- Requirement 1 -
Name every judge who appears in the court opinion excerpt below.
- Requirement 2 -
Write a continuation of the court opinion excerpt below, beginning after its final sentence.

- Text -
START

The concept of commingling, however, was not introduced into the case by the prosecution but was mentioned for the first time by the defense counsel in his opening statement. The jury was then told that the evidence would establish that the property stored by defendants was fungible in nature and that it was unnecessary for defendants to keep the stored property in separate lots. Thereafter, throughout the trial, defendants attempted to elicit evidence from a number of witnesses in an effort to prove that the stored property could lawfully be commingled and, for the most part, did not object to questions asked by the prosecutor in this area. Moreover, not only did the defense counsel not object to the giving of the instruction now challenged on appeal, which defines when stored property need be and need not be segregated, but himself requested that instruction of a similar import be given.

Thus, defendants during the trial regarded evidence as to the manner in which defendants conducted their business as relevant to the issues involved in the proceedings and may not now validly claim such evidence should not have been admitted. The instruction given by the trial court was an accurate statement of the law on a subject which defendants wanted covered by the instruction. The instruction did not, as defendants contend, suggest to the jury that the commingling of the stored property was evidence tending to show that the property was stolen. Defendants suffered no prejudice by the giving of the instruction.

We find defendants’ remaining contentions that the district attorney was guilty of misconduct in connection with his cross-examination of defendant Vineberg, and that defendants were unduly restricted in their cross-examination of certain prosecution witnesses, to be unpersuasive. Defendants received a fair trial. The evidence of their guilt was substantial.

The judgments of conviction are affirmed.

Ashby, Acting P. J., and Hastings, J., concurred.

A petition for a rehearing was denied November 25, 1981, and the opinion was modified to read as printed above. Appellants’ petition for a hearing by the Supreme Court was denied January 20, 1982. Kaus, J., did not participate therein. Broussard, J., was of the opinion that the petition should be granted. 
      
       Assigned by the Chairperson of the Judicial Council.

END

- Provided data -
START

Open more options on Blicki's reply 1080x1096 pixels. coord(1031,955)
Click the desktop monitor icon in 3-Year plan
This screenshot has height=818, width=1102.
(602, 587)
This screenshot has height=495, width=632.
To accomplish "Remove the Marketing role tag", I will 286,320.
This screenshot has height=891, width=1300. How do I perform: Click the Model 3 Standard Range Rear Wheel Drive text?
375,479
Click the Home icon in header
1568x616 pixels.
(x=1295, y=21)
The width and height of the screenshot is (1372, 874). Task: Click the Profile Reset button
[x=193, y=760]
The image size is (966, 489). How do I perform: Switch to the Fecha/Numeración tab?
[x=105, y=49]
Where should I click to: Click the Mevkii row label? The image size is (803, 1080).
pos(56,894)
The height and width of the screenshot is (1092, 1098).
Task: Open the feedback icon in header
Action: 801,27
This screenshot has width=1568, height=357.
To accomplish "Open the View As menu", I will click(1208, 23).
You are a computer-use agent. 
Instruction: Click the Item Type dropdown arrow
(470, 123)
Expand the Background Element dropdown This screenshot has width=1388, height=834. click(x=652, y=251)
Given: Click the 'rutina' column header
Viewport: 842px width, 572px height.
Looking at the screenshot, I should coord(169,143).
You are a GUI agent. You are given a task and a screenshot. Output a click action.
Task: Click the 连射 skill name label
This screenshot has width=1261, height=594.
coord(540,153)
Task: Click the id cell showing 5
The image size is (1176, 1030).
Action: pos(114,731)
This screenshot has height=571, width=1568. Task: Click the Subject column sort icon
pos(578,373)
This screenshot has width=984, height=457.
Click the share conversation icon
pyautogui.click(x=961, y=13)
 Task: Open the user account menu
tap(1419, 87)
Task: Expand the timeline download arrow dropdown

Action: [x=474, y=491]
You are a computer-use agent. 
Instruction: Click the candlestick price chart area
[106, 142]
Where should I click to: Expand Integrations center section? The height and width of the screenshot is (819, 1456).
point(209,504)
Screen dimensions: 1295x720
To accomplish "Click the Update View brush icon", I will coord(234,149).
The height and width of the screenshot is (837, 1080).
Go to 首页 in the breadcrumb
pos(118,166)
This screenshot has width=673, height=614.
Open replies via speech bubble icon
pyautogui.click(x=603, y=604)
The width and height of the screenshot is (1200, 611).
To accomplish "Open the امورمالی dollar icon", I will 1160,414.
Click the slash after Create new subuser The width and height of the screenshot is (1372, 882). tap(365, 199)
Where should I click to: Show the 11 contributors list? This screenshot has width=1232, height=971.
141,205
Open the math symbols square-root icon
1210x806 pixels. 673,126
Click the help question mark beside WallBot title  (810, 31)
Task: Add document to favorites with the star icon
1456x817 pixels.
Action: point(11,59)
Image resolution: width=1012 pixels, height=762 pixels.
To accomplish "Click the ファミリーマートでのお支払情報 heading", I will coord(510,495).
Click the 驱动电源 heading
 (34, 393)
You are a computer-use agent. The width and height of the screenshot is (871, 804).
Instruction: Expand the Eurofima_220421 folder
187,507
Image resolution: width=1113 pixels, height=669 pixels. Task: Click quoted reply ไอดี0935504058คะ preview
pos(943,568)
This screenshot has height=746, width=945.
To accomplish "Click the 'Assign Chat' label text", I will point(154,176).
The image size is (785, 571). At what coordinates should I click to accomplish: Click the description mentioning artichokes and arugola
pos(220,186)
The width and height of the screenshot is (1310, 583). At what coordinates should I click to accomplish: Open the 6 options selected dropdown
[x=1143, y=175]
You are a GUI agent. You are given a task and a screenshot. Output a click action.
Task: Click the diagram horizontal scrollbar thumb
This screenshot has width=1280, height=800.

END

- Exercise response 1 -
Ashby, Hastings, Kaus, Broussard

- Exercise response 2 -
      The defendants were also convicted of stealing silver and gold held in storage which was the property of customers who had purchased the material on margin or who had borrowed money against the property. The trial court granted defendants’ motion for a new trial as respects these counts and they were subsequently dismissed on motion of the prosecution. Thus, the counts with which this appeal is concerned involve gold and silver which was wholly owned by the customer and placed with U.S. Silver for storage.
     
      
      Defense counsel in his opening statement equated these complex business arrangements to a bookmaking operation. The bookmaker, he explained, does not take a position on the outcome of the game. He keeps his books balanced (referred to as a “zero position”) by taking in the same amount in bets on each team. He makes his profit by requiring the bettor to give odds with the result that he will pay out to the winners less money than he takes in from all of the persons who bet.
     
      
      The attorney died prior to the commencement of the trial and did not testify. The letter which the attorney purportedly wrote to the Department of Corporations could not be found in either the files of the deceased attorney or Department of Corporations. The defendants did not see the letter which was written by their attorney. A letter was written by the Department of Corporations addressed to defendants’ attorney, dated April 8, 1975, which makes reference to the receipt by the Department of Corporations of a letter of March 27, 1975, requesting approval of the départment to use certain price-related commodities as cover for customer commodity liabilities. The copy of this letter is attached to this opinion as an exhibit.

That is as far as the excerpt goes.